**What is required:** Each of the lines below must be written out exactly as shown.

**Raw data:**
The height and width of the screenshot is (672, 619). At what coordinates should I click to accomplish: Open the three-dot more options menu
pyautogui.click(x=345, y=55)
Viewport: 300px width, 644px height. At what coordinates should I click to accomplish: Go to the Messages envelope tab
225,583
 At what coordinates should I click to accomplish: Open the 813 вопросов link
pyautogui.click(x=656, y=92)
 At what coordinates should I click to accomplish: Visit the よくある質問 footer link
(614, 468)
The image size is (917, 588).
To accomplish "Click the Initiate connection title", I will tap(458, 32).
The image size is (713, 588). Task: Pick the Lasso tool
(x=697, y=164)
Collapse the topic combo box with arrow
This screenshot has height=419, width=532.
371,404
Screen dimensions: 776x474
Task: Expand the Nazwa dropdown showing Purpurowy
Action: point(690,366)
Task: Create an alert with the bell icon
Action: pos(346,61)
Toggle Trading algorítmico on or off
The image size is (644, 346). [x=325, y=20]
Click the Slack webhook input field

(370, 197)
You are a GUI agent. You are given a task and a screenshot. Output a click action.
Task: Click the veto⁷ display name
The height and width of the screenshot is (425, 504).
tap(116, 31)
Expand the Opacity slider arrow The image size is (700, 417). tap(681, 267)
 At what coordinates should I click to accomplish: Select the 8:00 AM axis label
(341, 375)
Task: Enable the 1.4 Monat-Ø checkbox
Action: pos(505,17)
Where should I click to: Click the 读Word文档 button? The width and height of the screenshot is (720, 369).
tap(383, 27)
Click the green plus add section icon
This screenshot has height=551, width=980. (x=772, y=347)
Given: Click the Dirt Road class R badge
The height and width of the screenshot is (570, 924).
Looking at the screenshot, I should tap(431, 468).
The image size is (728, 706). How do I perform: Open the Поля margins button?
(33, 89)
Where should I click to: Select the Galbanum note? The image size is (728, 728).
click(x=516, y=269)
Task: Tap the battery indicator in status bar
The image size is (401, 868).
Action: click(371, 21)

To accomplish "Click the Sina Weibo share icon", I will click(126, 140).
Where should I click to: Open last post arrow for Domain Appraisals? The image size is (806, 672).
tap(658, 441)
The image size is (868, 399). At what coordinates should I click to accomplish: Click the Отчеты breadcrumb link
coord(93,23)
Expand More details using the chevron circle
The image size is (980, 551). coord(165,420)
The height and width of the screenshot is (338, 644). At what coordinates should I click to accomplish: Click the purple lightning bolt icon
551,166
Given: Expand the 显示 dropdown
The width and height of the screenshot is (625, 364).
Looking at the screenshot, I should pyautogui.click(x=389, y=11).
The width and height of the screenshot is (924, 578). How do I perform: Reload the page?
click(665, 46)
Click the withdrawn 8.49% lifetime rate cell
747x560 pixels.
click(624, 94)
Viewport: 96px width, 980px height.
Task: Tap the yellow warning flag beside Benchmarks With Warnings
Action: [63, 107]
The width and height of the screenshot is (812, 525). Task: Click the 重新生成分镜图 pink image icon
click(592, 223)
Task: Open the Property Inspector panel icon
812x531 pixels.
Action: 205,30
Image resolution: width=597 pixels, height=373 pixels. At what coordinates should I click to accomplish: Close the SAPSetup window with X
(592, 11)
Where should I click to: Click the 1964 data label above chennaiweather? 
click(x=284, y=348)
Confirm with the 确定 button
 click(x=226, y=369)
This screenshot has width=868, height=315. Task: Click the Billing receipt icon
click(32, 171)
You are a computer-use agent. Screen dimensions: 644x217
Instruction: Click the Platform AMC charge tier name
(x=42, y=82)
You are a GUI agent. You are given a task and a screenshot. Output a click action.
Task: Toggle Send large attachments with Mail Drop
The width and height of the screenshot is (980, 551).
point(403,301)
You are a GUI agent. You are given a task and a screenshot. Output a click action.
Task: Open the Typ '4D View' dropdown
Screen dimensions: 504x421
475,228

**Answer to this exercise:**
The height and width of the screenshot is (672, 619). At what coordinates should I click to accomplish: Open the three-dot more options menu
pyautogui.click(x=345, y=55)
Viewport: 300px width, 644px height. At what coordinates should I click to accomplish: Go to the Messages envelope tab
225,583
 At what coordinates should I click to accomplish: Open the 813 вопросов link
pyautogui.click(x=656, y=92)
 At what coordinates should I click to accomplish: Visit the よくある質問 footer link
(614, 468)
The image size is (917, 588).
To accomplish "Click the Initiate connection title", I will tap(458, 32).
The image size is (713, 588). Task: Pick the Lasso tool
(x=697, y=164)
Collapse the topic combo box with arrow
This screenshot has height=419, width=532.
371,404
Screen dimensions: 776x474
Task: Expand the Nazwa dropdown showing Purpurowy
Action: point(690,366)
Task: Create an alert with the bell icon
Action: pos(346,61)
Toggle Trading algorítmico on or off
The image size is (644, 346). [x=325, y=20]
Click the Slack webhook input field

(370, 197)
You are a GUI agent. You are given a task and a screenshot. Output a click action.
Task: Click the veto⁷ display name
The height and width of the screenshot is (425, 504).
tap(116, 31)
Expand the Opacity slider arrow The image size is (700, 417). tap(681, 267)
 At what coordinates should I click to accomplish: Select the 8:00 AM axis label
(341, 375)
Task: Enable the 1.4 Monat-Ø checkbox
Action: pos(505,17)
Where should I click to: Click the 读Word文档 button? The width and height of the screenshot is (720, 369).
tap(383, 27)
Click the green plus add section icon
This screenshot has height=551, width=980. (x=772, y=347)
Given: Click the Dirt Road class R badge
The height and width of the screenshot is (570, 924).
Looking at the screenshot, I should tap(431, 468).
The image size is (728, 706). How do I perform: Open the Поля margins button?
(33, 89)
Where should I click to: Select the Galbanum note? The image size is (728, 728).
click(x=516, y=269)
Task: Tap the battery indicator in status bar
The image size is (401, 868).
Action: click(371, 21)

To accomplish "Click the Sina Weibo share icon", I will click(126, 140).
Where should I click to: Open last post arrow for Domain Appraisals? The image size is (806, 672).
tap(658, 441)
The image size is (868, 399). At what coordinates should I click to accomplish: Click the Отчеты breadcrumb link
coord(93,23)
Expand More details using the chevron circle
The image size is (980, 551). coord(165,420)
The height and width of the screenshot is (338, 644). At what coordinates should I click to accomplish: Click the purple lightning bolt icon
551,166
Given: Expand the 显示 dropdown
The width and height of the screenshot is (625, 364).
Looking at the screenshot, I should pyautogui.click(x=389, y=11).
The width and height of the screenshot is (924, 578). How do I perform: Reload the page?
click(665, 46)
Click the withdrawn 8.49% lifetime rate cell
747x560 pixels.
click(624, 94)
Viewport: 96px width, 980px height.
Task: Tap the yellow warning flag beside Benchmarks With Warnings
Action: [63, 107]
The width and height of the screenshot is (812, 525). Task: Click the 重新生成分镜图 pink image icon
click(592, 223)
Task: Open the Property Inspector panel icon
812x531 pixels.
Action: 205,30
Image resolution: width=597 pixels, height=373 pixels. At what coordinates should I click to accomplish: Close the SAPSetup window with X
(592, 11)
Where should I click to: Click the 1964 data label above chennaiweather? 
click(x=284, y=348)
Confirm with the 确定 button
 click(x=226, y=369)
This screenshot has width=868, height=315. Task: Click the Billing receipt icon
click(32, 171)
You are a computer-use agent. Screen dimensions: 644x217
Instruction: Click the Platform AMC charge tier name
(x=42, y=82)
You are a GUI agent. You are given a task and a screenshot. Output a click action.
Task: Toggle Send large attachments with Mail Drop
The width and height of the screenshot is (980, 551).
point(403,301)
You are a GUI agent. You are given a task and a screenshot. Output a click action.
Task: Open the Typ '4D View' dropdown
Screen dimensions: 504x421
475,228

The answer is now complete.